After WWI Baskerville created a number of soldier monuments in Australia. Her first commission was the major commission for a bronze monument to the 22nd Premier of Victoria, Sir Thomas Bent. She was the first Australian woman sculptor to receive this honour. She also produced the James Cuming memorial, and Melbourne's Edith Cavell Memorial.

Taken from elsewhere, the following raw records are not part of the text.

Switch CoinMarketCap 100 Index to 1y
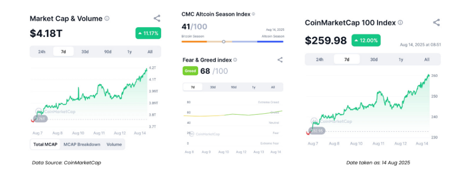 tap(400, 59)
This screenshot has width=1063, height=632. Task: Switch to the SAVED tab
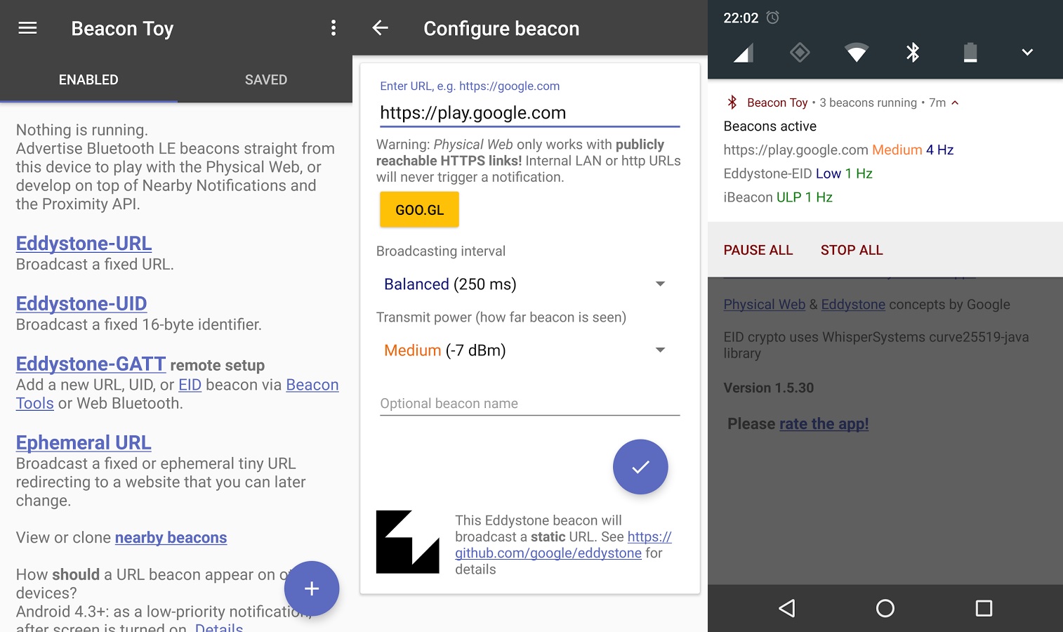click(x=265, y=79)
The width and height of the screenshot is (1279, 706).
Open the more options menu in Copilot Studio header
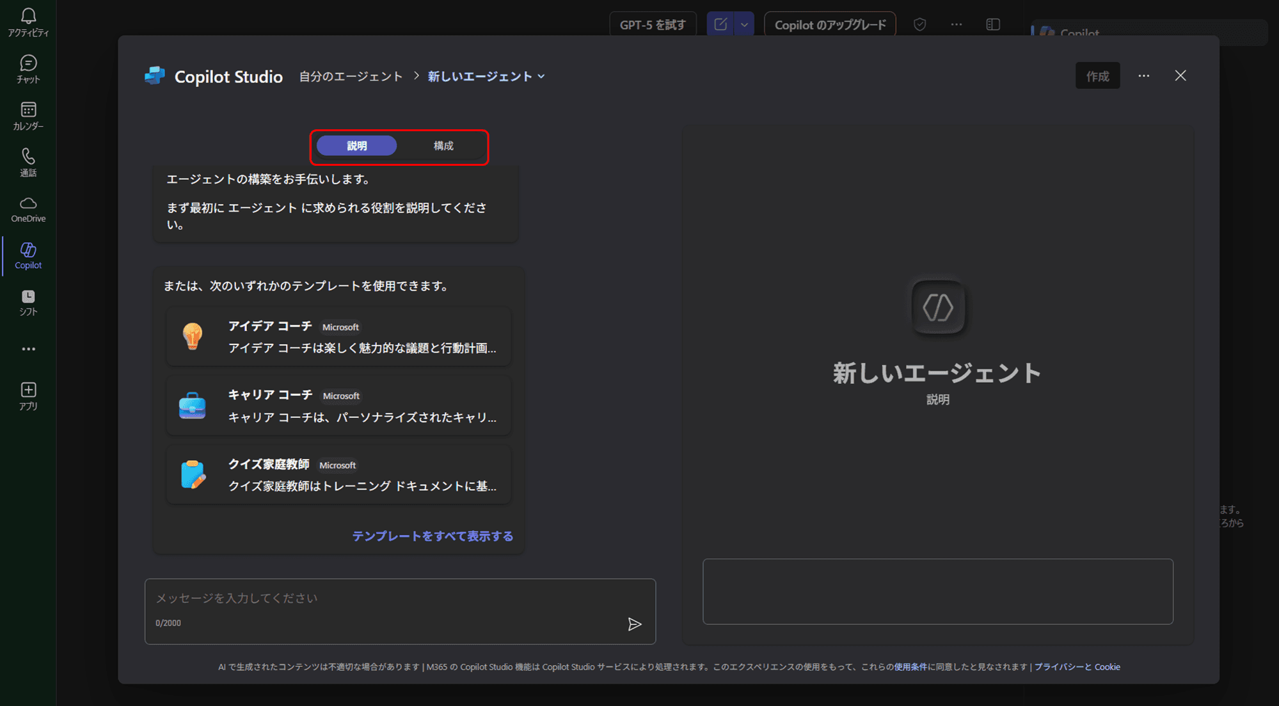click(x=1143, y=76)
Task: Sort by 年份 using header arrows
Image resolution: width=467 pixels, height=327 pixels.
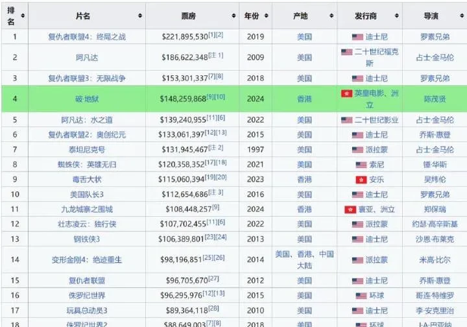Action: pyautogui.click(x=265, y=16)
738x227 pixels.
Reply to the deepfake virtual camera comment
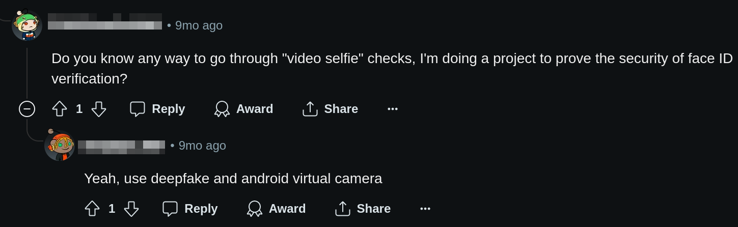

In 1916 Walter Burley Griffin and Marion Mahony Griffin undertook for the entrepreneurial Greek émigré restaurateur (Greek Consul-General) Antony J. J. Lucas the luxury refit of the Vienna Cafe at 270 Collins Street, Melbourne in a transitional Art Nouveau/Art Deco style. They commissioned local artists; Baskerville jeweller Charles Costerman for the sculptural elements and Bertha Merfield for a mural.

== Exhibiting artist ==
Baskerville was a member of the Melbourne Society of Women Painters and Sculptors. Other memberships include the Yarra Sculptors' Society, the Victorian Sketching Club, the Women's Art Club, the council of the Australian Institute of the Arts and Literature, the Austral Salon and the Victorian Artists Society. Baskerville exhibited her work regularly, her last being in 1929.

== Death and legacy ==
Baskerville died on 6 July 1930 in Melbourne. Baskerville Street in the Canberra suburb of Chisholm is named in her honour.